> [The tasks]
#1 In the hooded plover piece, under what legislation is the eastern hooded plover listed as Vulnerable?
#2 Copy out these lines from the records word for word. Start at the line that contains "Guideline Black Gnat" and stop after the line that contains "Darts Bait Box - Medium 3-fack (230, 2182)".

> [Text shown]
════════
Hoodwinked!

By Carole Poustie

At first, I don’t see them and am upon them almost before I’m too close and it’s too late. I’ve been walking along the waterline, the tide on its way in, scanning the area around the high tide mark where they usually frequent, camera in hand and my bichon poodle, Milly, in tow. It’s a photographer’s dream shot. They are hunkered down behind a small mound of sand a little further up the beach, close to the dunes. They blend in with the flotsam of broken cuttlefish shells, dried out seaweed, driftwood fragments, perfectly camouflaged. Involuntarily I let out a little ‘Oh!’. Five Hoodies snuggled together in a perfect line, all with heads aligned in the same direction, tucked back into their wings.

A quick look back behind me and further up the beach to ascertain the proximity of other walkers. No one close. Good. Heart in my mouth I make a ninety degree turn and creep up towards the high tide mark, dog on a short lead. When I’m level with the Hoodies I crouch down low and pray they keep their eyes closed. Thank goodness for my new teleconverter which gives my 500mm lens more reach. I waddle closer. But not too close. I don’t want to breech the birds’ comfort zone. These little Aussie battlers deserve to enjoy their afternoon siesta undisturbed. Aside from the fact that one step too close will wreck this once-in-a -million photo opportunity. Any sighting of the Hoodies is a highlight for me. I have fallen in love with them. So exquisite and oh so vulnerable. To keep an eye out for them and to produce a portfolio of affecting captures has become my mission. Maybe one of my photos can be used in the campaign to save these precious beach dwellers from extinction.

I motion for Milly to drop. Thank goodness she’s compliant and clever. Trained not to chase our chooks when she was a puppy and too timid to leave my side, she’s the perfect bird-watcher’s companion. It’s a sunny day and the sand is not too damp, so I ease myself down onto my elbows and knees, then lie flat. I’ll worry later about getting these sixtysomething-year-old bones back up again without dousing my camera in sand. Please, God, let my invisibility cloak buy me time to check my camera settings. It wouldn’t be the first time I’d rattled off a stream of shots in a golden opportunity moment only to find later I’d had the ISO set for the previous night’s sunset and ended up with photo upon photo of what might as well be whitewashed walls. Aperture f8, check. Shutter speed 1/1250 sec, check. ISO 800, check. Focus set …

The two walkers with their off lead staffy come out of nowhere. They are taking a line half-way between the low- and high-water mark. I’m sure they eyeball me but keep walking.

Within seconds the staffy is amongst the Hoodies.

At one time the eastern hooded plover (Thinornis culcullatus culcullatus) made its home along the beaches of the southeast coast of Australia from South Australia to southern Queensland, including Tasmania. It is now locally extinct in both northern New South Wales and Queensland. It is listed as Vulnerable under both National and Victorian Threatened Species Legislation. Hoodies need to inhabit beaches that are strewn with large amounts of seaweed, in order to source the seaweed-eating invertebrates that make up their diet. And to do this they are more often than not forced to share their habitat with a recreation-loving human population who may not be aware of their plight or on board with the need to provide safe-haven for these oftentimes hard-to-see pint-sized beach-dwellers.
════════
> [Given entries]
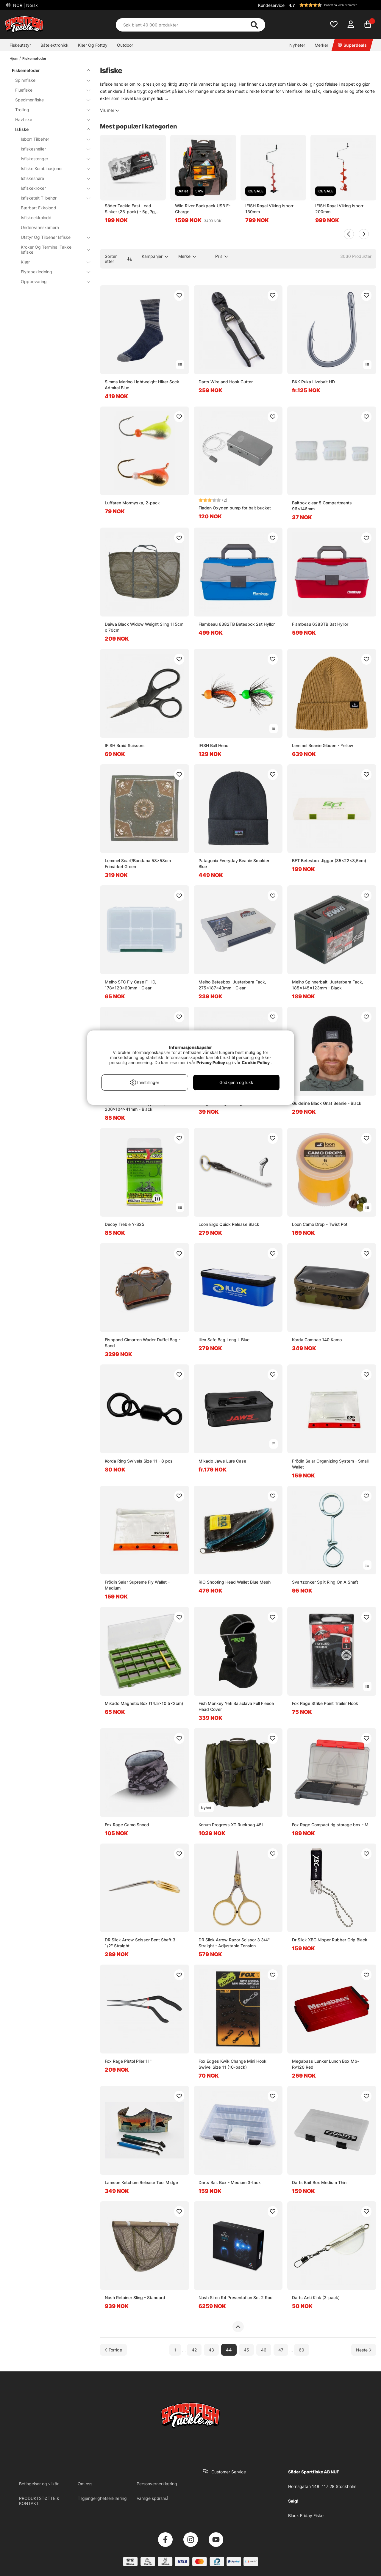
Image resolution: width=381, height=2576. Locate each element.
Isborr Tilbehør (52, 139)
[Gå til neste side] (363, 2350)
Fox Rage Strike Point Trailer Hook (325, 1703)
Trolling (49, 109)
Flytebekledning (52, 271)
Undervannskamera (40, 227)
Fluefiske (49, 89)
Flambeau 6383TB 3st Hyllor (320, 624)
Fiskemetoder (34, 58)
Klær (52, 261)
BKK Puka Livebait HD (313, 381)
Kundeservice (271, 5)
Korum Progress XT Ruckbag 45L (231, 1824)
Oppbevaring (52, 281)
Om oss (85, 2483)
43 (211, 2349)
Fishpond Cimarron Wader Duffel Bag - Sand (142, 1342)
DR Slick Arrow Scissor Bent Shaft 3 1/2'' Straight (140, 1942)
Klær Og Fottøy (92, 45)
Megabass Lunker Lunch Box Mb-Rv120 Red (325, 2064)
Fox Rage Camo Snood (127, 1824)
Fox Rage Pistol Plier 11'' (128, 2061)
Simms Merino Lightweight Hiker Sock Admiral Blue (142, 384)
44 (229, 2349)
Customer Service (228, 2471)
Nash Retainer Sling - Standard (135, 2297)
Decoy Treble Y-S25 (124, 1224)
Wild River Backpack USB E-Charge (202, 208)
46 (263, 2349)
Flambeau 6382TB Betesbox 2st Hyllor (237, 624)
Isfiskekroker (52, 188)
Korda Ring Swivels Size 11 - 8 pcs (139, 1460)
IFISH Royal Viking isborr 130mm (269, 208)
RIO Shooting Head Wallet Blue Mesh (235, 1581)
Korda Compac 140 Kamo (317, 1339)
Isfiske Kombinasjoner (52, 168)
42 (194, 2349)
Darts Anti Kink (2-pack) (316, 2297)
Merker (321, 45)
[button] (331, 5)
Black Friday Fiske (306, 2515)
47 (280, 2349)
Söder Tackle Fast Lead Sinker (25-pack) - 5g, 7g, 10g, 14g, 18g (130, 209)
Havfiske (49, 119)
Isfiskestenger (52, 158)
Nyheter (297, 45)
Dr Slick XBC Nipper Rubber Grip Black (329, 1939)
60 (301, 2349)
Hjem (14, 58)
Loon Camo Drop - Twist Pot (319, 1224)
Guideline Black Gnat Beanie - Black (326, 1103)
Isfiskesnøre (52, 178)
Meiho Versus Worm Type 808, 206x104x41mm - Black (135, 1106)
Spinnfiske (49, 80)
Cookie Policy (256, 1062)
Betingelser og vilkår (39, 2483)
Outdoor (125, 45)
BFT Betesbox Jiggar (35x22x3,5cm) (329, 860)
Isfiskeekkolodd (36, 217)
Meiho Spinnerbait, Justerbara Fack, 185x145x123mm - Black (327, 984)
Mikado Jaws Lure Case (222, 1460)
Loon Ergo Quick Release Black (229, 1224)
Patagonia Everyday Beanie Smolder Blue (234, 863)
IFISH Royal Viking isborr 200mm (339, 208)
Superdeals (352, 45)
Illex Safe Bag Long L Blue (224, 1339)
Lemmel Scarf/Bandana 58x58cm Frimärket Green (138, 863)
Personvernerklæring (157, 2483)
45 (246, 2349)
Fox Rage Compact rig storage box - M (330, 1824)
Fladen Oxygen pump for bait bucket (235, 507)
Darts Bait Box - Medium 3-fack (230, 2182)
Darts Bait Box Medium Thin (319, 2182)
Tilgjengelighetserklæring (102, 2498)
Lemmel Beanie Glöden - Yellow (322, 745)
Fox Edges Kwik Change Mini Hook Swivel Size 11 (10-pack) (232, 2064)
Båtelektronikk (54, 45)
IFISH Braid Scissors (125, 745)
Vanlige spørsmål (153, 2498)
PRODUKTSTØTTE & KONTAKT (39, 2501)
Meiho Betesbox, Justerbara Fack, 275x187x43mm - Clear (232, 984)
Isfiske (49, 129)
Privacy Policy (210, 1062)
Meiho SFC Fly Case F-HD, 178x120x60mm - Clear (130, 984)
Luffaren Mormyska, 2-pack (132, 502)
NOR (25, 5)
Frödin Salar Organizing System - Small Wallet (330, 1463)
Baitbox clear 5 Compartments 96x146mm (322, 505)
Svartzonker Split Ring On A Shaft (325, 1581)
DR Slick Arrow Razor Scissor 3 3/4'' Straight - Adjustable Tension (234, 1942)
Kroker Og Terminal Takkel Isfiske (52, 249)
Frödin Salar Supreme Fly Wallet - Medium (137, 1584)
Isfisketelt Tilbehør (52, 197)
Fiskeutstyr (20, 45)
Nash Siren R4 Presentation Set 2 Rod (236, 2297)
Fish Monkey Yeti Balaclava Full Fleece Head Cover (236, 1706)
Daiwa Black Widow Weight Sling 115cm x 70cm (144, 627)
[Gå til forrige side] (113, 2350)
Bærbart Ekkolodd (38, 207)
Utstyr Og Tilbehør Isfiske (52, 237)
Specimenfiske (49, 99)
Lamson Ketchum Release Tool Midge (141, 2182)
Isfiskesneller (52, 148)
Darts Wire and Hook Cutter (226, 381)
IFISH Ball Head (214, 745)
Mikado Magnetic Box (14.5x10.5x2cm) (144, 1703)
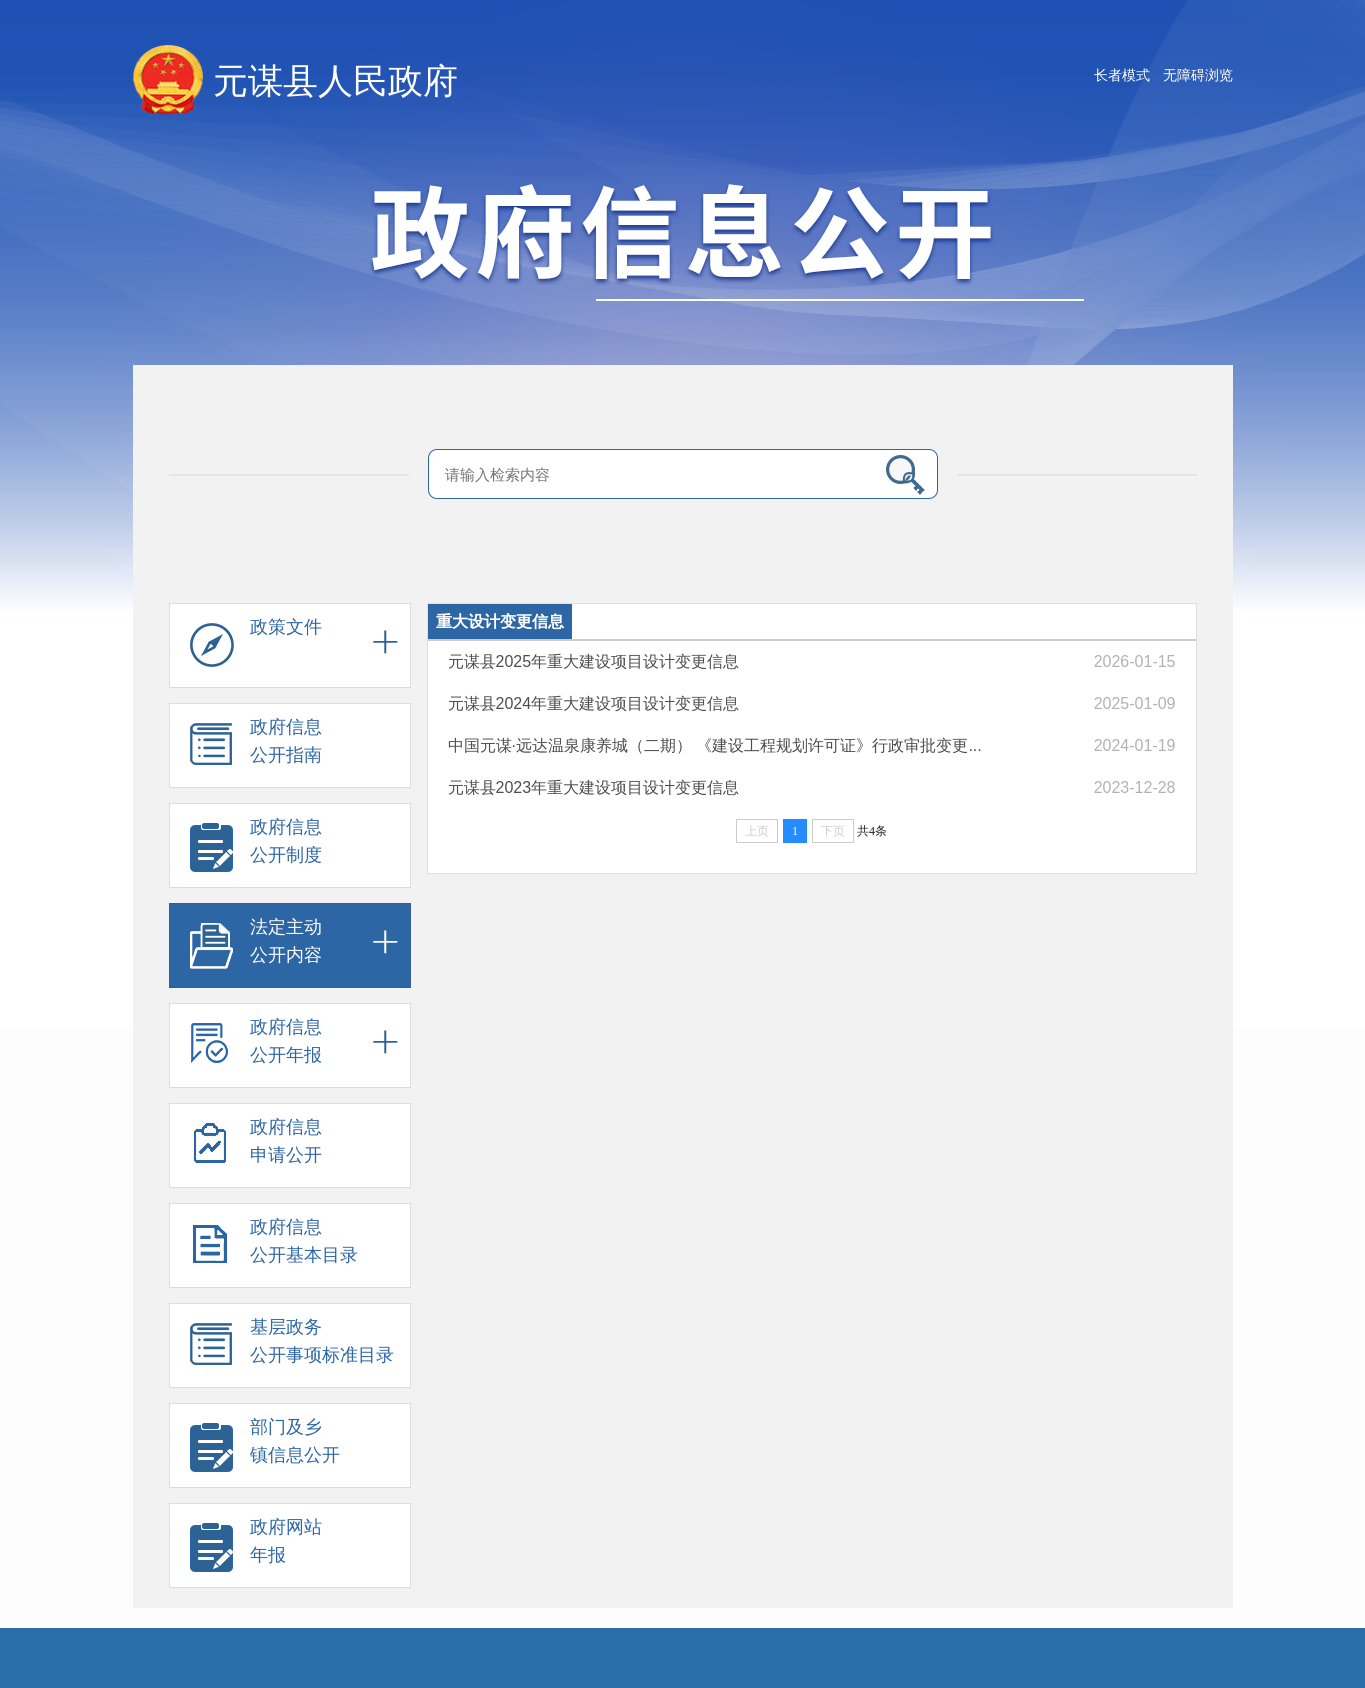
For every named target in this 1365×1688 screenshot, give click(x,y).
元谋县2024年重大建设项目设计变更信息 (594, 703)
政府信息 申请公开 (256, 1150)
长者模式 (1122, 75)
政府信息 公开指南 (256, 750)
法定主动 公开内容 (256, 950)
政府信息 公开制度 (256, 850)
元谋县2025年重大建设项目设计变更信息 (594, 661)
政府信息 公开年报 (256, 1050)
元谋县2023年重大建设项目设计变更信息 (594, 787)
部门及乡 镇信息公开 (265, 1450)
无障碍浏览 (1198, 75)
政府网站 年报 (256, 1550)
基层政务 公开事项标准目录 (292, 1350)
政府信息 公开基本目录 (274, 1250)
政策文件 (256, 650)
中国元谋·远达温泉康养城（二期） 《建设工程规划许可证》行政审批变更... (715, 745)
════════
> [Solutions below]
#1 It is listed under both National and Victorian Threatened Species Legislation.

#2
Guideline Black Gnat Beanie - Black (326, 1103)
Isfiskesnøre (52, 178)
Meiho Versus Worm Type 808, 206x104x41mm - Black (135, 1106)
Spinnfiske (49, 80)
Cookie Policy (256, 1062)
Betingelser og vilkår (39, 2483)
Outdoor (125, 45)
BFT Betesbox Jiggar (35x22x3,5cm) (329, 860)
Isfiskeekkolodd (36, 217)
Meiho Spinnerbait, Justerbara Fack, 185x145x123mm - Black (327, 984)
Mikado Jaws Lure Case (222, 1460)
Loon Ergo Quick Release Black (229, 1224)
Patagonia Everyday Beanie Smolder Blue (234, 863)
IFISH Royal Viking isborr 200mm (339, 208)
Superdeals (352, 45)
Illex Safe Bag Long L Blue (224, 1339)
Lemmel Scarf/Bandana 58x58cm Frimärket Green (138, 863)
Personvernerklæring (157, 2483)
45 (246, 2349)
Fox Rage Compact rig storage box - M (330, 1824)
Fladen Oxygen pump for bait bucket (235, 507)
Darts Bait Box - Medium 3-fack (230, 2182)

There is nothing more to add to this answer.